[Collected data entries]
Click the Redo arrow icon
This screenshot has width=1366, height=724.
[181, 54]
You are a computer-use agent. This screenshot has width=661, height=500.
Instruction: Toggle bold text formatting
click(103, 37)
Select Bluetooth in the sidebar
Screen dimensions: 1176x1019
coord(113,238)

Task instructions: Extract every line from the one containing "This screenshot has width=1366, height=724." to the end of the entries, including both of those lines, exactly as given and with nothing added.

Result of this exercise:
This screenshot has width=1366, height=724.
[181, 54]
You are a computer-use agent. This screenshot has width=661, height=500.
Instruction: Toggle bold text formatting
click(103, 37)
Select Bluetooth in the sidebar
Screen dimensions: 1176x1019
coord(113,238)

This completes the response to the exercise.